SEC Charges Private Equity Advisers With Inadequate Disclosure
The Commission has brought a series of cases against private equity centered on undisclosed fees and conflicts of interest – key areas of interest during OCIE exams. The latest proceeding in this string of cases involves four private equity advisers whose parent is Apollo Global Management, LLC which has about $170 billion under management. Its shares are traded on the New York Stock Exchange. In the Matter of Apollo Management V, L.P., Adm. Proc. File No. 3-17409 (August 23, 2016).
The proceeding centers on inadequately disclosed fees, a failure to fully disclose the terms of a loan agreement and inadequate supervision. Respondents are Apollo Management V, L.P., Apollo Management VI, L.P., Apollo Management VII, L.P. and Apollo Commodities Management, L.P. Each is a private equity fund adviser registered with the Commission as an investment adviser. The parent of each is Apollo Management V.
Respondents have advised multiple private equity funds. Each is governed by a limited partnership agreement. In each instance a management fee equivalent to about 1.2% of capital under management – reduced by certain credits – is charged. The general partner of each Fund is entitled to 20% carried interest on all distributions made by the Fund after contributed capital and a hurdle rate of 8% has been returned to limited partners.
Each Apollo-advised fund owns multiple portfolio companies. Typically, Respondents enter into monitoring agreements with each portfolio company that is owned by an Apollo advised fund. Those agreements provided that Apollo can charge certain portfolio companies monitoring fees in exchange for rendering certain consulting and advisory services to the portfolio companies regarding their financial and business affairs. While the monitoring fees are in addition to the other fees charged, there are certain credits. The agreements typically run for ten years.
The monitoring fees can be accelerated if certain events occur. Those typically include a private sale or IPO of a portfolio company. Under those circumstances Respondents can terminate the monitoring agreement, accelerate the remaining years of fees and receive a present value lump sum termination payment.

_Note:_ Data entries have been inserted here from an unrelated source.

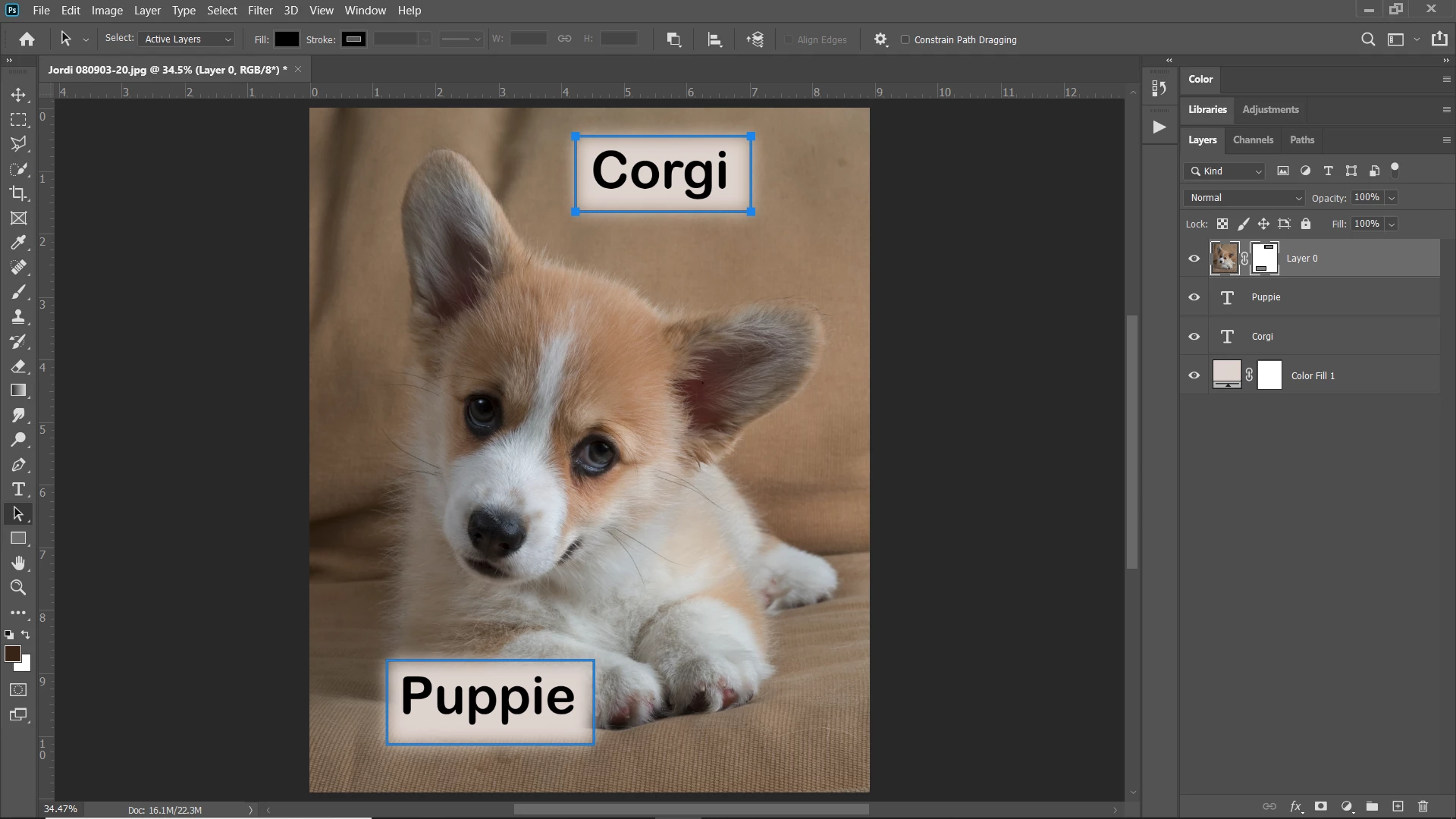
Task: Toggle visibility of Color Fill 1 layer
Action: 1194,375
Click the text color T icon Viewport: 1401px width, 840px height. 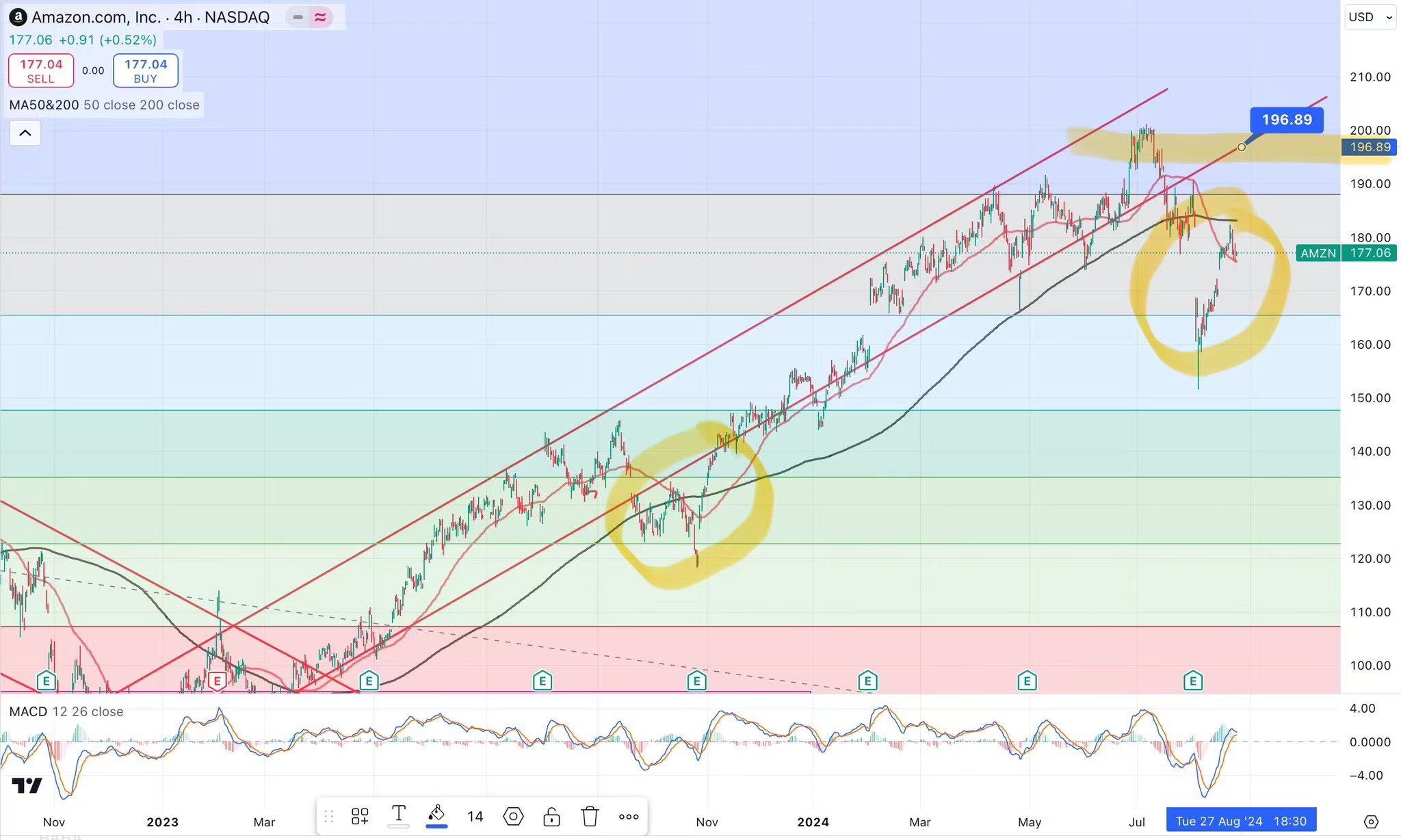(398, 815)
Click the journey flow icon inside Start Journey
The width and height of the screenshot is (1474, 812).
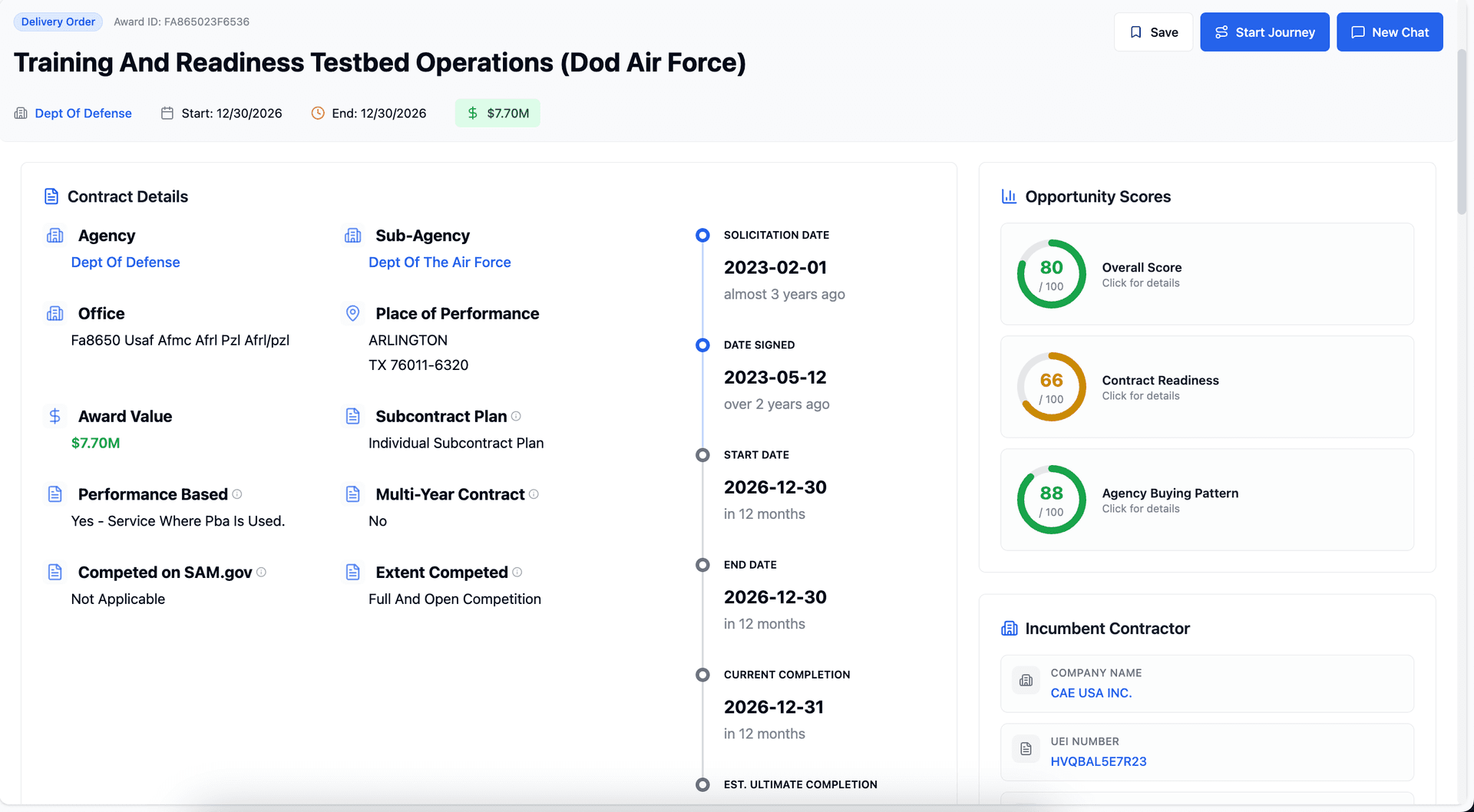coord(1221,31)
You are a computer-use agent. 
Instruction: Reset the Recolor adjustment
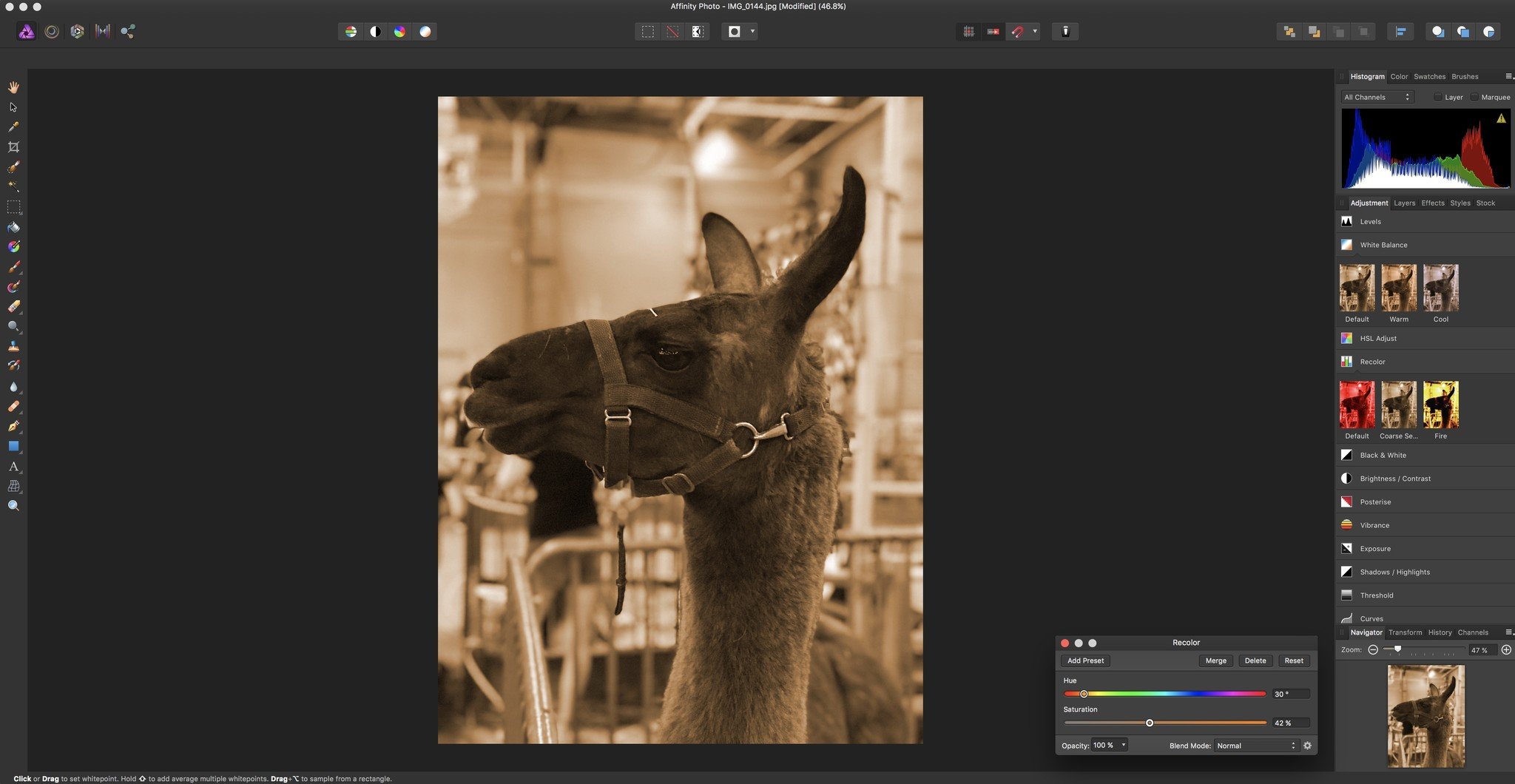pyautogui.click(x=1294, y=660)
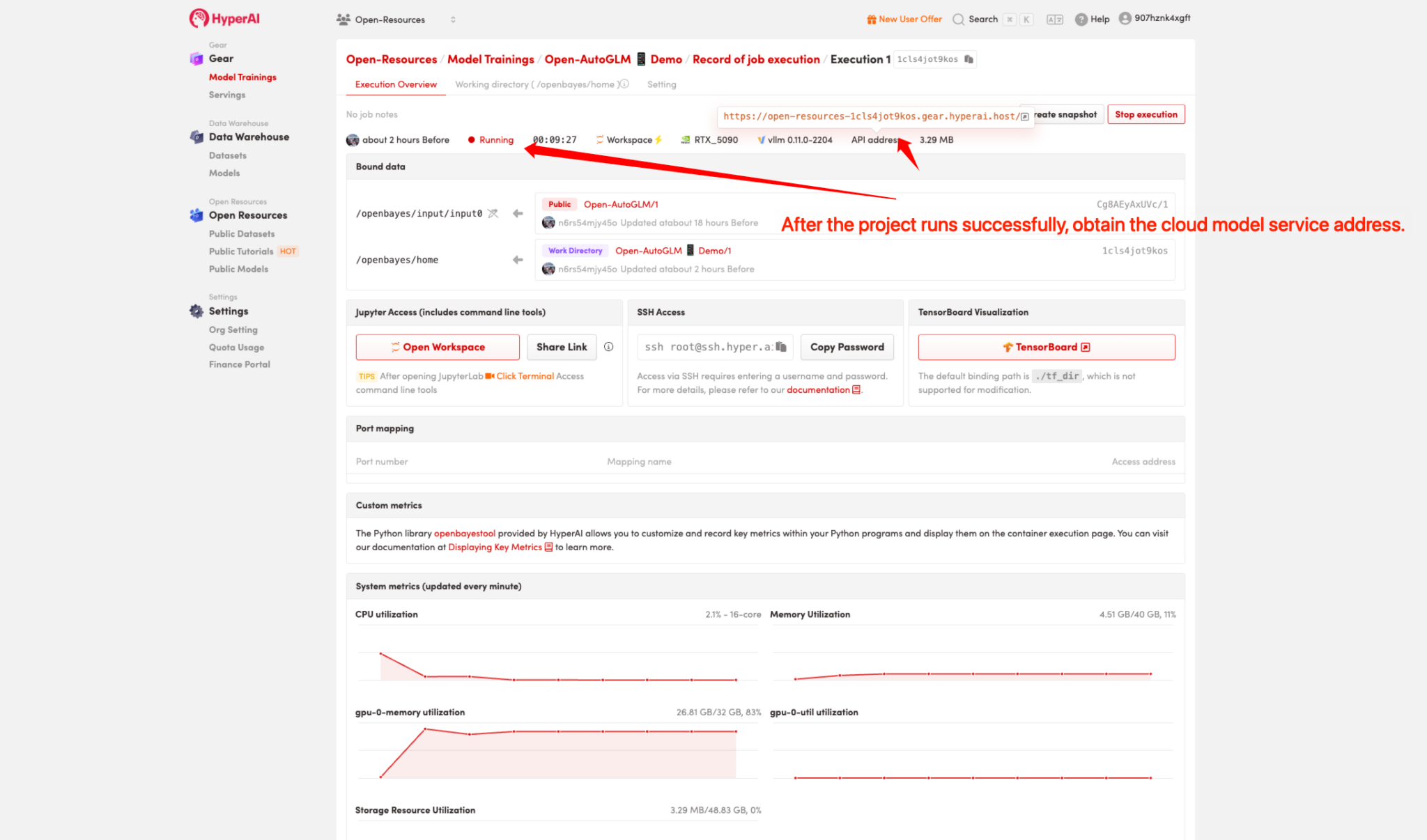The image size is (1427, 840).
Task: Open the API URL external link icon
Action: (1024, 116)
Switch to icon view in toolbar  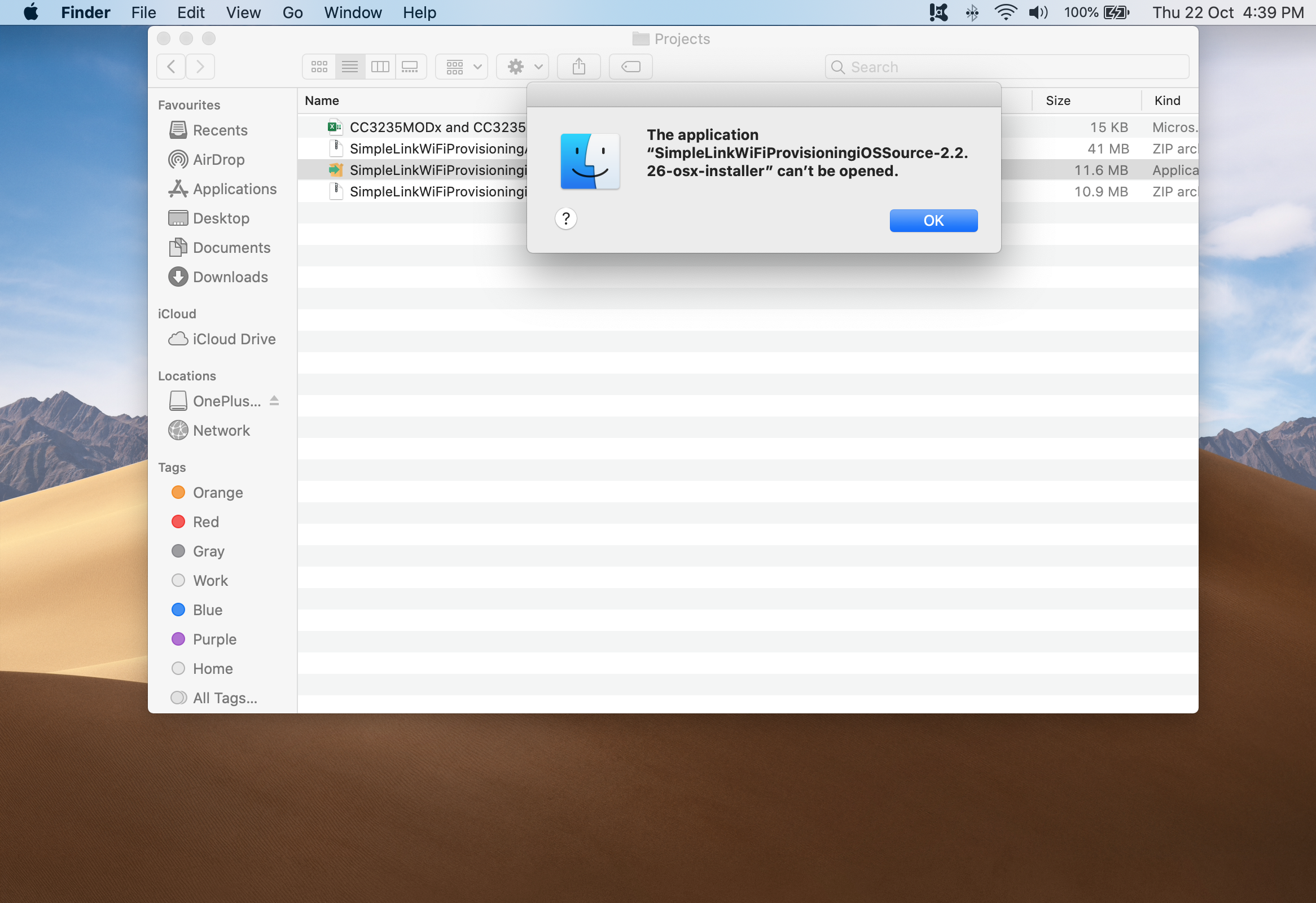pos(319,67)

Respondents disclosed certain fees and Special Fees. They did not adequately disclose their practice of accelerating monitoring fees until after the limited partners had committed capital to the Funds and the accelerated fees had been paid. Since Respondents have a conflict of interest as the recipient of the accelerated fees, they cannot effectively consent for the funds.
In June 2008 the general partner to Fund VI, Advisors VI, entered into a loan agreement with Fund VI and four parallel funds which were the Lending Funds. The Lending Funds advanced Advisors VI about $19 million – the amount of carried interest due to Advisors VI from certain transactions. The loan deferred taxes. Despite the terms of the loan agreement and the related disclosures showing that the interest income from the loan was accruing, the Lending Funds’ financial statements failed to disclose that the accrued interest would be allocated to the capital account of Advisors VI. This made the disclosures about the loan and interest payments materially misleading.
Finally, from January 2010 through June 2013 a former senior partner of Respondents improperly charged personal items and services to advised funds. After repeated instances and an internal investigation Respondents reported the conduct to the Commission. The Order alleges violations of Advisers Act Sections 206(2) and 206(4).
To resolve the proceeding Respondents consented to the entry of a cease and desist order based on the Sections cited in the Order. In addition, Respondents will pay disgorgement of $37,527,000 and prejudgment interest which will be paid to a disgorgement fund. They will also pay a penalty of $12,500,000 and acknowledge that the amount was limited to that sum based on their cooperation.